19.07.2005 | aktual.: 19.07.2005 07:14
Maryla Rodowicz z rodziną już siódmy rok z rzędu przyjeżdża nad jezioro Łaśmiady w powiecie ełckim. Zatrzymuje się u swoich przyjaciół - Zofii Nasierowskiej, fotografika i Janusza Majewskiego, reżysera. Marylka uwielbia tu przyjeżdżać, opowiada Zofia Nasierowska. Dostajemy od niej czasami kartki z treścią: "Jestem na Seszelach, tęsknię za Mazurami".
Ulubionym zajęciem pani Maryli podczas wakacji na Mazurach jest łowienie ryb. Siedzi na pomoście i łowi. Mniejsze ryby trafiają z powrotem do jeziora, a większe na patelnię, mówi Nasierowska. Dodaje, że piosenkarka nie lubi pływać ani się opalać. Nie ma też grania na gitarze ani śpiewania: Nikt, w czasie odpoczynku, nawet nie śmiałby o to poprosić.

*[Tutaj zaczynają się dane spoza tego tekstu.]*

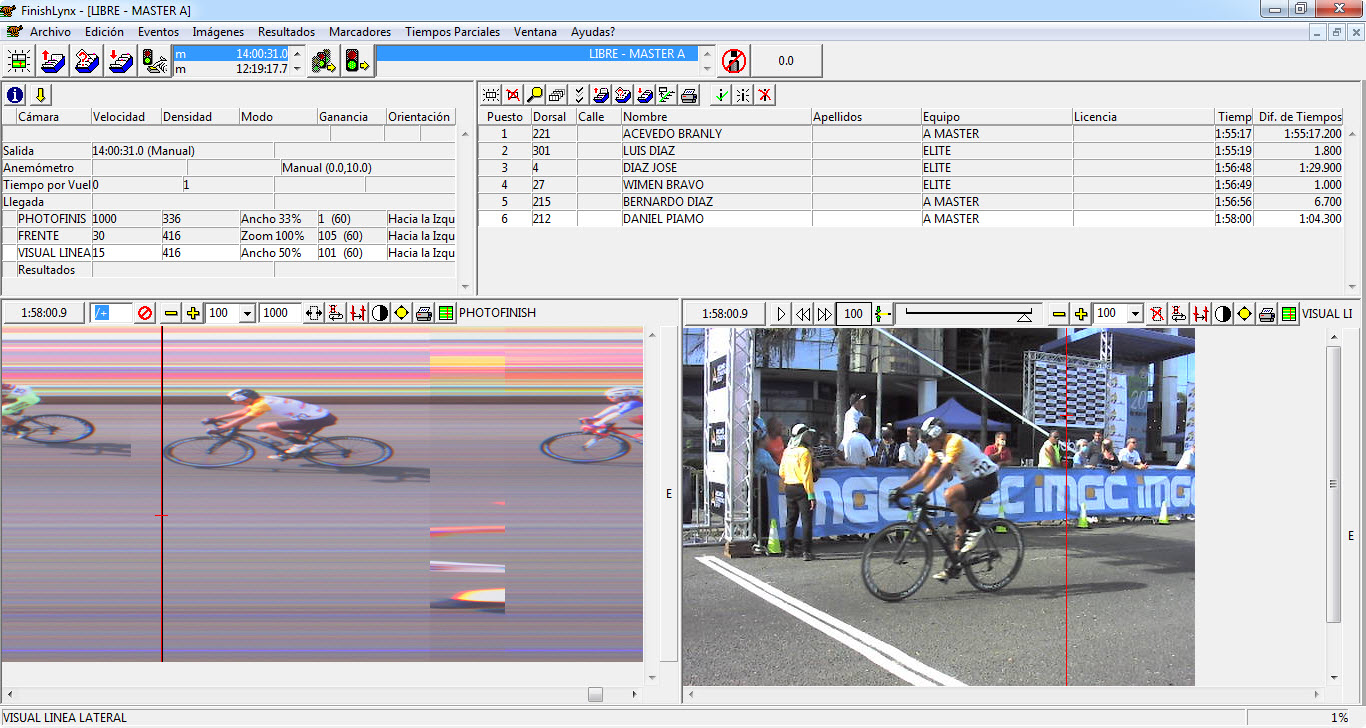Click the yellow minus zoom-out icon in video toolbar
The height and width of the screenshot is (728, 1366).
(1059, 314)
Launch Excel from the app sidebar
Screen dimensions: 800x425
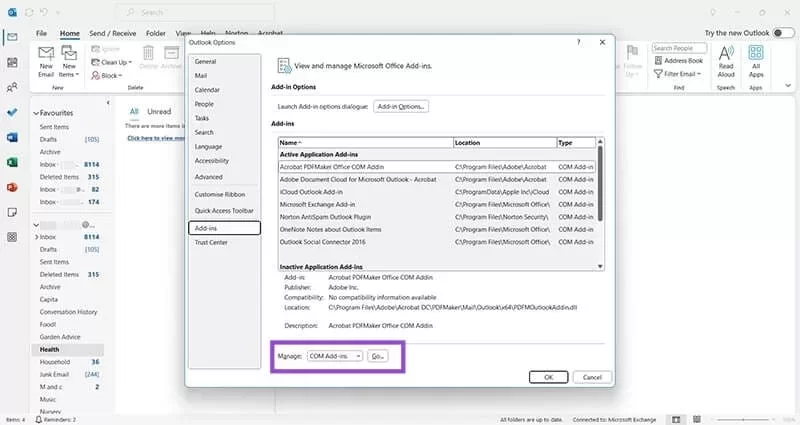click(12, 162)
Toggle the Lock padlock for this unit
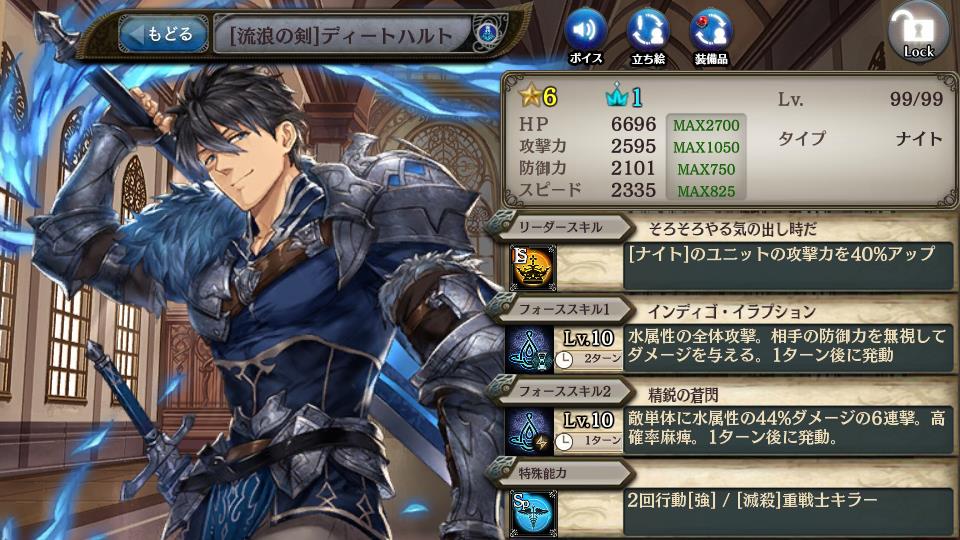960x540 pixels. [x=918, y=32]
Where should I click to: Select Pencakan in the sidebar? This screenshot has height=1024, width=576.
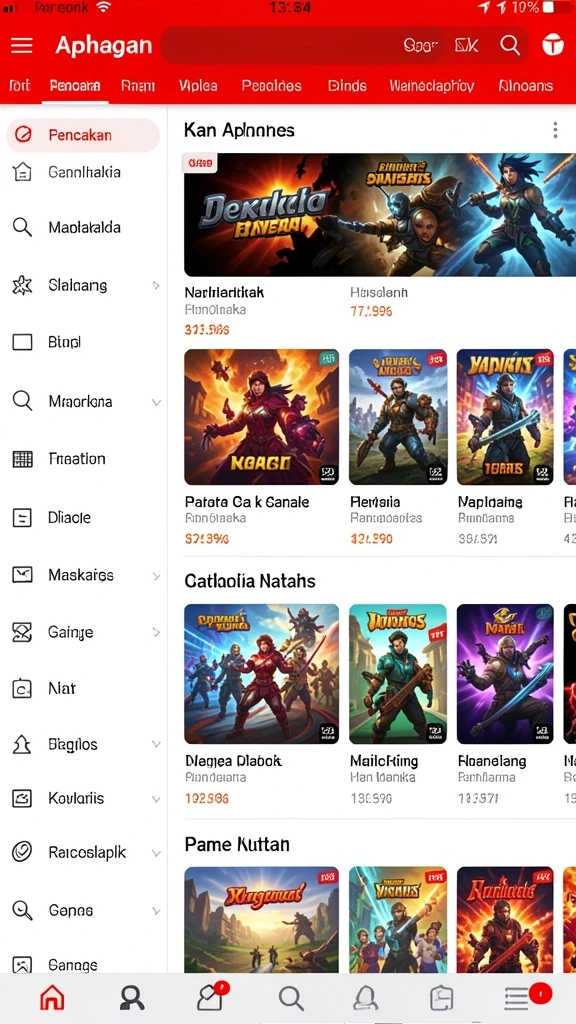[83, 135]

Wakacje na działce pod Ełkiem od kilku lat spędza też Tomasz Lis z żoną Kingą Rusin. Wspólnie oddają się swojej pasji - jeździe konnej. Pani Kinga chciała kiedyś pojeździć, więc zacząłem z nią pracę, opowiada Krzysztof Szmidt, właściciel stajni w Ełku. Następnego lata poprosiła mnie, abym nauczył jeździć Tomasza Lisa.

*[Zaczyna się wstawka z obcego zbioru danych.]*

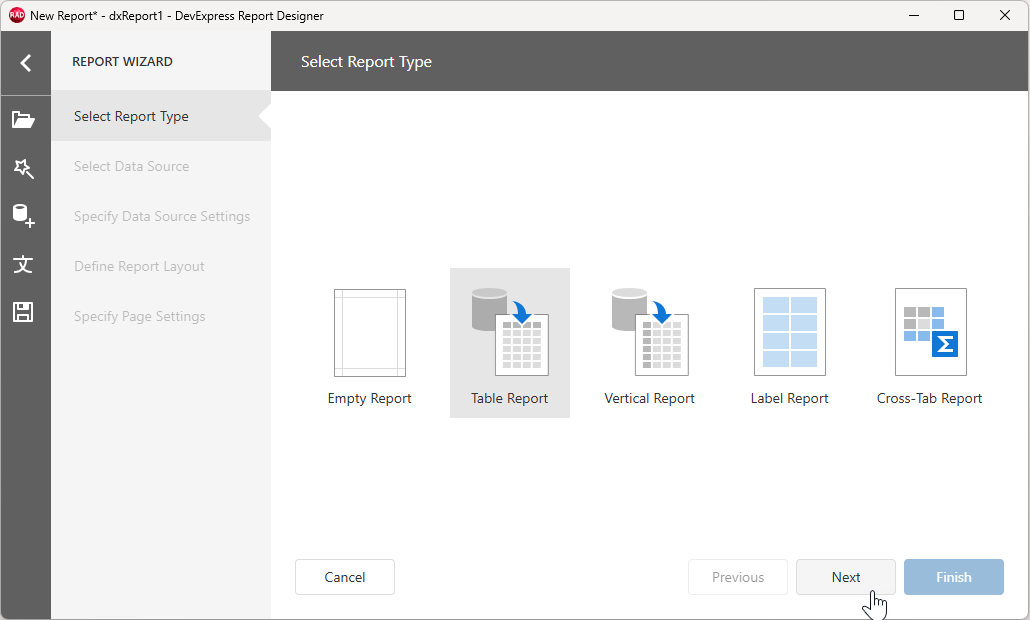Click the Label Report grid icon
Viewport: 1030px width, 620px height.
tap(790, 332)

Szmidt wspomina, że Lis strasznie bał się koni. Ale udało mi się go przekonać i nauczyć jeździć. Wykonaliśmy razem około 30 jazd dodaje. Zaskoczyło mnie tylko to, że Lis jest tak potężnym facetem.
Do Ełku przyjeżdżają też inne sławy. W pensjonatach pod tym miastem nocowali ostatnio m.in. Małgorzata Potocka i Jerzy Zelnik. (PAP)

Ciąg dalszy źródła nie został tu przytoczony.